Dabe, 52, began arm wrestling competitively as a senior in high school. He had a promising start: his fans at the time nicknamed him "Popeye" because of his exceptionally large arms and hands, he told the Daily Mirror.
"I was always good at arm wrestling, but the size of my hands did shock people at first," Dabe told the UK newspaper. "I had the strength to back it up."
Despite his natural advantage, an injury temporarily halted his career in 1986. However, the heavy equipment operator and father of three started competing again in 2012 when he entered a tournament at a local bar.
"I thought maybe I was too old to get back into it," Dabe told the Minnesota Star-Tribune. "But I ended up winning it."
Dabe competes in the World Armwrestling League. According to his profile on the WAL's website, he doesn't really have a technique or train much outside work, chores and working out his left hand with a fitness band while watching TV.
Instead, he pulls with raw power and heart, his profile says.
To this day, doctors can't figure out what made Dabe's arms and hands so big.
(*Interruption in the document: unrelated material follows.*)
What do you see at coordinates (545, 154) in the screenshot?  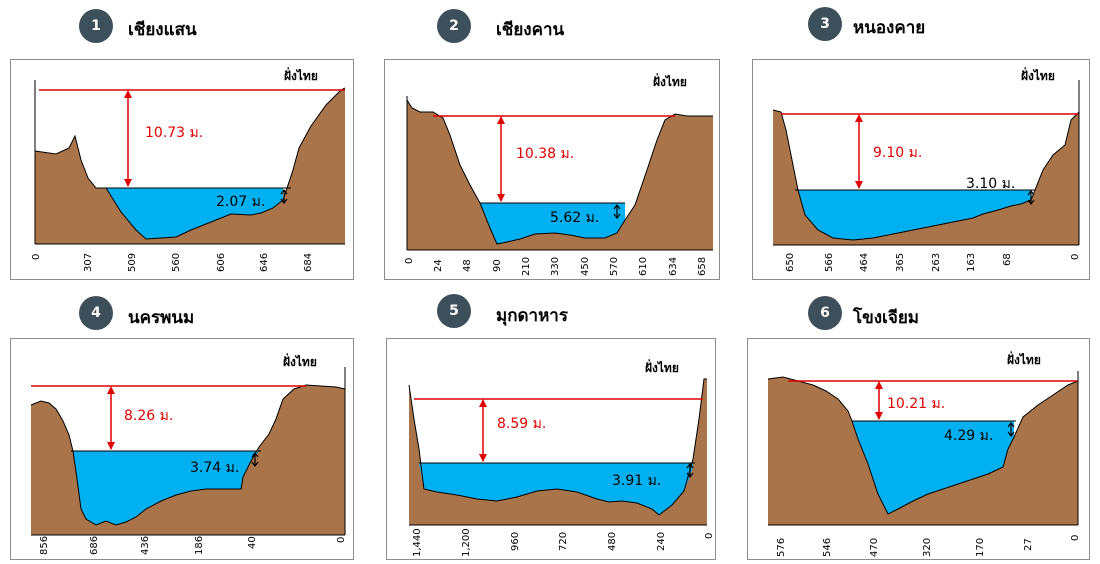 I see `total-depth-label: 10.38 ม.` at bounding box center [545, 154].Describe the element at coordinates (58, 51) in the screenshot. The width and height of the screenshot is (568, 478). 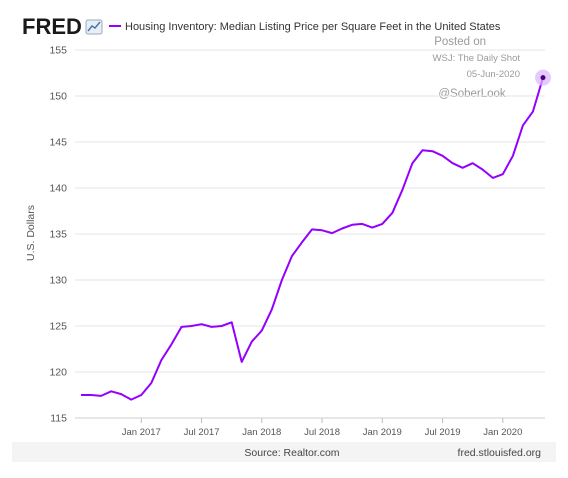
I see `y-tick-label: 155` at that location.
Health experts at the University of Minnesota ruled out gigantism and elephantiasis, the Daily Mirror reported, but were unable to pinpoint a cause.
"I've been to a lot of different doctors, and they've never been able to give me a straight answer," Dabe told Caters News in a video profiling his life. "I was just blessed with it, I guess."
Today, Dabe's forearms measure more than 19 inches in circumference. Dabe's wife, Gina, told the outlet it's totally understandable that people take notice. While the attention isn't always positive, she said, she's glad that Jeff is arm wrestling again.
"It's gotten us to travel. Otherwise, we stick around home quite a bit. We were homebodies. We never went anywhere. So now we're exploring all over the country and meeting all kinds of people," she told Caters.